IPv6 promised to be a great technology, that would solve the shortcomings of IPv4 and would simplify networking, compared to what it had become: a bunch of workarounds for the limited amount of addresses available. IPv6 seemed to be a pretty sound design and made a bunch of promises... which, judging by the above, are nowhere to actually be seen.

That leaves us with IPv4. Because there's not enough addresses, it's not like anyone will give every device its own publicly accessible (infrastructure in the middle willing) address, so having a bunch of servers in my room isn't easily doable. I remember that it wasn't the case in the university that I went to, where I could connect a few boxes running Debian to the network and shortly after get addresses for them that I could reach from anywhere. That was a pretty nice setup, while it lasted!

Now, before I continue, let me make something clear: I suck at networking. With every passing year, I suck at it a bit less and perhaps some day I'll consider myself okay at it. Yet, as someone whose day job is primarily writing software and doing your run of the mill web development, my comfort zone currently only reaches so far. Configuring TLS? Sure. Configuring a load balancer? Okay. Making sure that the firewall plays nicely with things. No problem. Troubleshooting simple network related issues? Doable. Having a tunnel here or there? Fine. Split VPN or split DNS? Sure thing.

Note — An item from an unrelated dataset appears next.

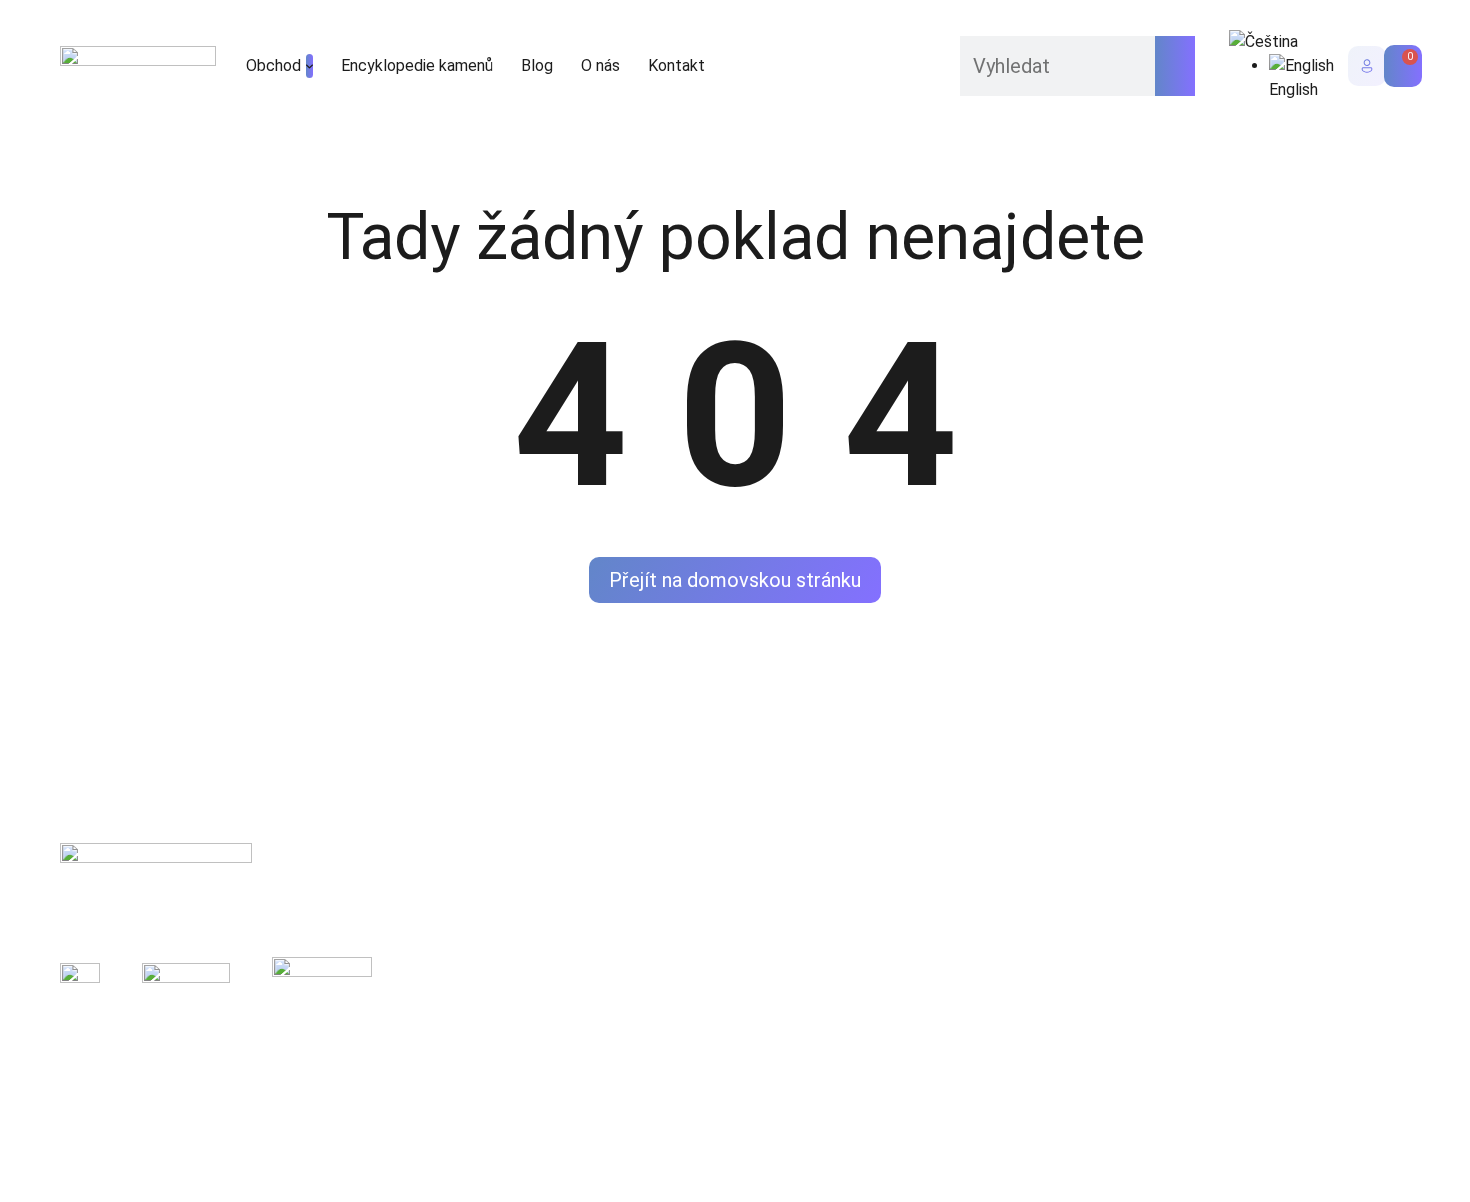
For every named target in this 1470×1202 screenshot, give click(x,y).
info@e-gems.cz (1240, 898)
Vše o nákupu (957, 898)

Yet, the lower the level I need to look at, the murkier things get and often the entrenched technologies feel like design that isn't good but also not so bad that we'd be forced to move on to something new, so things just trudge along. In my eyes, in the perfect world, every piece of hardware should be uniquely addressable. For a second pretend that the OSI model doesn't exist and that every NIC has a singular address, like we already have MAC addresses. Essentially a UUID that you can use as a publicly routable address:

00-simple-addressing

Now, whether your PC, laptop, phone, fridge, tea kettle or light bulb would pick up when something is trying to reach out to it, that's a different question. Whether they even need to be connected to any kind of a network, that's also not something that I'll get into here. But if the world was around such a concept, things could be really simple. Services like VPNs surely would exist to tunnel your traffic through for privacy reasons, but if you'd want to reach out to your homelab server or your public cloud server, that'd all be one address and some network hops away. I wouldn't hate networking then.

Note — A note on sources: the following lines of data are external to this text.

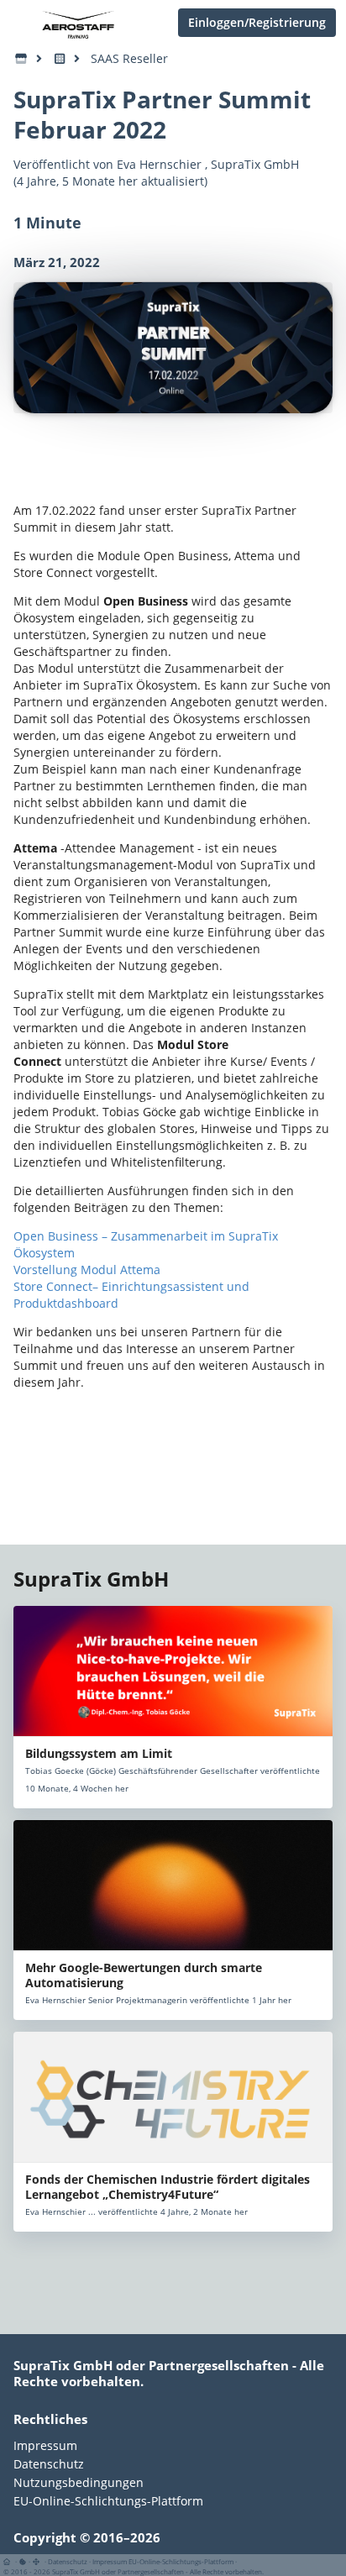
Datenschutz (48, 2464)
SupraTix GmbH (255, 164)
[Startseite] (9, 2561)
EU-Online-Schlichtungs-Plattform (108, 2500)
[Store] (21, 58)
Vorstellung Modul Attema (86, 1270)
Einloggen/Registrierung (257, 22)
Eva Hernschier (159, 164)
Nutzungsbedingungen (78, 2482)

But that's not the world that we live in.

Haunted tunnels

In my case, my personal devices sit behind NAT. Even in the best case where my router is reachable from the outside, that still gives me one IP address that I can't exactly split between two of my homelab servers (e.g. two separate web servers) if I want to use standard ports and don't want any trickery.

I could probably pay for an additional static IP address, but that's outside of the scope here, because the companies love to charge you a bunch of money for that. Come to think of it, I can't even find any pricing of static IP addresses on their homepage, but I know that the previous ISP wanted 6 EUR per month per address, I can get a whole VPS for that amount, with and address instead.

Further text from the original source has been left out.